What really happened to Russian Metrojet Flight 9268 over Sinai a few days ago? Forget it. The fatal crash does not matter any more. Regardless of what truly did or did not happen to the Russian plane, the prevailing theory is that ISIS planted a bomb that led to the plane crash, and this has entered and stuck in the global mindset.
Communications and “chatter,” allegedly uncovered by British intelligence, followed by Britain suspending all flights to and from Sharm el-Sheikh has been enough to cement this possibility within the global consciousness. Britain and the United States have offered no evidence, however, as it is too late for a drawn out inquiry. Perception has won the day and Islamic State (IS) has secured a major psychological victory.
The Islamic State affiliate in Egypt has gained a prestigious reputation. It is now portrayed in global media as an upgraded, sophisticated terror group that has extended its sphere of influence beyond its initial bases in North Sinai, capable of recruiting Egyptians in sensitive positions, and maintaining their names and details in secret. Egypt will now live under the shadow of this monstrous perception with a tremendous impact on its security and economy.
Since the rise of the Islamic State, counter-terrorism experts have explained the main difference between this group and others like Al-Qaeda by the far enemy/near-enemy theory. As such, Al-Qaeda focuses on far enemies like the United States and Israel, launching attacks like 9/11. Meanwhile, the Islamic state has had different priorities, mainly establishing a “state” for itself and for its affiliates in countries around the region. This is precisely why, when Egypt’s Al-Qaeda affiliated terror group Ansar Beit Al-Magdis (ABM) swore loyalty to the Islamic State in November 2014, it shifted its focus from targeting the Israeli border to more local targets against the Egyptian Army in North Sinai and other areas, with fewer attacks in the rest of Egypt.
What has made the IS shift in style and copycat old techniques from its rival Al-Qaeda? The easiest answer is to respond to the Russians who are officially fighting IS in Syria. However, this answer ignores how the Russians focused on moderate rebels in Syria and not ISIS. In contrast, other countries, mainly America and France have been targeting IS for month, but none of their planes were attacked. If IS has managed to recruit conspirators at Sharm El-Sheikh airport, why it did not do the same in other failed states in the region, such as Libya, Syria or Iraq?

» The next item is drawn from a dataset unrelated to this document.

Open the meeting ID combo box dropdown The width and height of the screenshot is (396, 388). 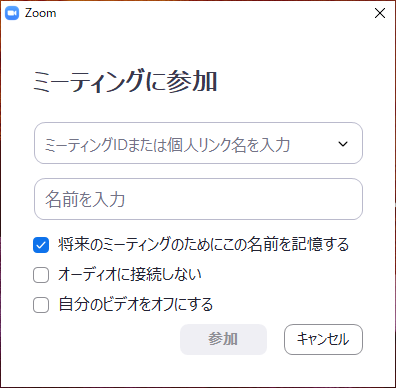point(343,144)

The assumption that Sharm El-Sheikh is more vulnerable than other Middle Eastern airports is false, and there have never been major security incidences in any other airport. In Egypt, however, since the collapse of Mubarak regime, there have been far more episodes of instability with deteriorating security, chaos, prison breaks, and street fights. If the group has agents in the airport, why they did not try to bring down more planes? Domestic Egyptian planes are arguably more vulnerable and easier to attack. Why didn’t IS release any details? The bomb’s theory is very plausible, but plausibility and some intelligence leaks are not enough to make it a fact.
Regardless of all this speculation, in fact, whether or not the Russian plane crash was indeed caused by a terror attack, it is more paramount for Egypt to turn this tragic event to its advantage. The Islamic State should not be allowed to establish its dream state by targeting domestic planes. If the terror group resorted already to such tactics, then is a potential sign of weakness hiding under the evil glamour of terror. The group has failed to clinch a state in Egypt, and it may have resorted to bombing planes just to maintain a deceptive perception of existence.
Therefore, the Egyptian authority must work harder to project this weak side of IS, and enhance its counter-terrorism abilities. Airport security may need substantial updates, but other aspects of fighting IS must also be considered.
This Russian tragedy might have been Egypt’s version of 9/11. Egypt should project itself as a responsible country that need support, not a reckless state that is hiding its own wrongdoing. Bomb or not, Egypt must prevail against terrorism in these circumstances.